**Document text**
[BEGIN]
Since we are using a CDN for handling media requests we need a tweet request to be made up of two separate requests - one for the text content and the other for the media content.

We also need to ensure authentication and we have two options - an authentication key passed along our request or passing in the user ID in our request.

createTweet(text, media, userId);

getFeed(uId); is also going to be another API request we will be creating for our client. Selecting which tweets to show on a person's home page (or explore page) is an important decision and we will leave that to a ranking algorithm which may rank a tweet based on its proximity to the user's recent activity and how many people he/she follows has interacted with that tweet. Retweets find a spot mostly, likes and comments also impact a tweet's likelihood of getting featured in someone's feed.

Database Scaling

As I mentioned before that I have decided to go with a relational database for our design. Relational Databases are quite easy to scale with the help of sharding. Sharding is a very important concept that helps the system to keep data in different resources according to the sharding process. The word “Shard” means “a small part of a whole“. Hence Sharding means dividing a larger part into smaller parts. In DBMS, Sharding is a type of database partitioning in which a large database is divided or partitioned into smaller data and different nodes. These shards are not only smaller but also faster and hence easily manageable.
[END]
(Word and element locating records)
[BEGIN]
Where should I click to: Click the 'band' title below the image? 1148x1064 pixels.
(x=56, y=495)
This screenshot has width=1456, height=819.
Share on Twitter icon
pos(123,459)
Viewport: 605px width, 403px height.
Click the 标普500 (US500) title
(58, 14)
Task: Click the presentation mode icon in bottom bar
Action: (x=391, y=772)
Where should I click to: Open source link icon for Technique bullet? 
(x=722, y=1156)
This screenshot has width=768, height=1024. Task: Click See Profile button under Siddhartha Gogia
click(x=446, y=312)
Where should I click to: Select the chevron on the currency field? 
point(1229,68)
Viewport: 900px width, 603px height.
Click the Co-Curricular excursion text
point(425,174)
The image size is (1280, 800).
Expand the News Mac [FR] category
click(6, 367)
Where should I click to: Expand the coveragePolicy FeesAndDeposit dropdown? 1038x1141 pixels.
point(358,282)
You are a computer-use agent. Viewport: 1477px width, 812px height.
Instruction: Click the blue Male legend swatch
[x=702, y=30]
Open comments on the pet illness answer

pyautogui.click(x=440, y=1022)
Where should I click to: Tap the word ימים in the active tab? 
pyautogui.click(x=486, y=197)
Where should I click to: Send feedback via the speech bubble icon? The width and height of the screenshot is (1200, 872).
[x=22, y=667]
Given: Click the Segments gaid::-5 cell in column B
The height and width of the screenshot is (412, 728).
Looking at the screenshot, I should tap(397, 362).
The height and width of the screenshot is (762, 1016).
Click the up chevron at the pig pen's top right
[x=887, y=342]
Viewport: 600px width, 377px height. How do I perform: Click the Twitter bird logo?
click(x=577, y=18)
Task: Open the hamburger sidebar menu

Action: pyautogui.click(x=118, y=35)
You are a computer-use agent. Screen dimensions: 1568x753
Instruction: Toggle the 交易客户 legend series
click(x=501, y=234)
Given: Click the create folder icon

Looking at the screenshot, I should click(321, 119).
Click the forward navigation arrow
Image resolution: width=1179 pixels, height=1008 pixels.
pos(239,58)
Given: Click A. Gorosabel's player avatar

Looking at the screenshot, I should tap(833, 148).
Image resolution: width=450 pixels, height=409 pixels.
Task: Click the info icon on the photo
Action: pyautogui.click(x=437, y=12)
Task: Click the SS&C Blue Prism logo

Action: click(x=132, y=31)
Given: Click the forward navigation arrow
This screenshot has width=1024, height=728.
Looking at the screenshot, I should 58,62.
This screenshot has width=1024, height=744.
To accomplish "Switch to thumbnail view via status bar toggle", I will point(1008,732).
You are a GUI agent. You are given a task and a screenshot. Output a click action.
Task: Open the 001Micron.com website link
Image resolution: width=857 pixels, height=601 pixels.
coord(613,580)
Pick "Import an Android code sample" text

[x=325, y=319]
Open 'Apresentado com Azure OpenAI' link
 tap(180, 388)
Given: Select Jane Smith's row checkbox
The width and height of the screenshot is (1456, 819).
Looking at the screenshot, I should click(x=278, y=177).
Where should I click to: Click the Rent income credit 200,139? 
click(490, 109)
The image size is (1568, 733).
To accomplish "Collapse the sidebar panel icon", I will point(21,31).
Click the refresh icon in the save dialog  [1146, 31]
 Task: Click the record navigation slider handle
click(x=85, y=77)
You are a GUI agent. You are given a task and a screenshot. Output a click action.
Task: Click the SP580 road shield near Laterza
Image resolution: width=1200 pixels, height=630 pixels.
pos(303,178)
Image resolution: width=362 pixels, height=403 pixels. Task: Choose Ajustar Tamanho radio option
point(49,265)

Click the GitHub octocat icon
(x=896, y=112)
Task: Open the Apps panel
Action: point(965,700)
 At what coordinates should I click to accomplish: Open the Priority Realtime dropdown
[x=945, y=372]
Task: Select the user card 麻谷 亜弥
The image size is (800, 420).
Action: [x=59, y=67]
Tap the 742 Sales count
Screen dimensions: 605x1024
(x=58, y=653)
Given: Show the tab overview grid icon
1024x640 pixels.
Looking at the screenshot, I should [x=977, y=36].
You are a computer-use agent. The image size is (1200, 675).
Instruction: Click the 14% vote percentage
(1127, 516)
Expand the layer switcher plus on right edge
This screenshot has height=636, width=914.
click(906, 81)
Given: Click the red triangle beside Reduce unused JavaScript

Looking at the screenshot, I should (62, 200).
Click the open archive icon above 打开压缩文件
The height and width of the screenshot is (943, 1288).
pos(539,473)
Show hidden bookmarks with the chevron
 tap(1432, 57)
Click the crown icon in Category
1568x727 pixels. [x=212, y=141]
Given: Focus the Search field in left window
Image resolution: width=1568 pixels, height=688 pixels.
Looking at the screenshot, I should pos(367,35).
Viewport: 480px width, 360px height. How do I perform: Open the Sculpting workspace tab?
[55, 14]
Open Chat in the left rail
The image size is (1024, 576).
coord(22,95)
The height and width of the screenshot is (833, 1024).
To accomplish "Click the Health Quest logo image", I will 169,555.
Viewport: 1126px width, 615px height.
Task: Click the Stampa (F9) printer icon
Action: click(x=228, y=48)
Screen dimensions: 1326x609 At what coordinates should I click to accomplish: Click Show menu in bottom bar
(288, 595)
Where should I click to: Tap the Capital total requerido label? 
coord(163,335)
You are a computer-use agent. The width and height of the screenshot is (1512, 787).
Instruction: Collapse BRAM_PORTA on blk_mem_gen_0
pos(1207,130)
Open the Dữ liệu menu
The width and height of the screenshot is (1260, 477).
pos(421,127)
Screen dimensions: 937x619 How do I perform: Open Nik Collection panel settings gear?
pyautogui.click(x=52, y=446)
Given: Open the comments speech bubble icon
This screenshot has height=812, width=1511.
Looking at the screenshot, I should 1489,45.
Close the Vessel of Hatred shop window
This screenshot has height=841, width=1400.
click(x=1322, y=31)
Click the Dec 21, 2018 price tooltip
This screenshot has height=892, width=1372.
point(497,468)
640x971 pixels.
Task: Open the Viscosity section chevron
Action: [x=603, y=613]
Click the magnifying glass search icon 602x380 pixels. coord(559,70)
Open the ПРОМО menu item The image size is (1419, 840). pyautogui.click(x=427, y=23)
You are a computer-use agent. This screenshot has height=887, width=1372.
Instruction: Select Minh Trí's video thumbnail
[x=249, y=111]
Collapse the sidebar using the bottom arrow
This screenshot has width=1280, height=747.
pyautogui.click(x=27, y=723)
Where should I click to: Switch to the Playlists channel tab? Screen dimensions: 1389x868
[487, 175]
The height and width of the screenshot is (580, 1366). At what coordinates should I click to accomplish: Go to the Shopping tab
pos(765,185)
[END]
In the Twitter system design text, extract the passage from "As I mentioned" to "hence easily manageable." word for word. Work only from the text itself.

As I mentioned before that I have decided to go with a relational database for our design. Relational Databases are quite easy to scale with the help of sharding. Sharding is a very important concept that helps the system to keep data in different resources according to the sharding process. The word “Shard” means “a small part of a whole“. Hence Sharding means dividing a larger part into smaller parts. In DBMS, Sharding is a type of database partitioning in which a large database is divided or partitioned into smaller data and different nodes. These shards are not only smaller but also faster and hence easily manageable.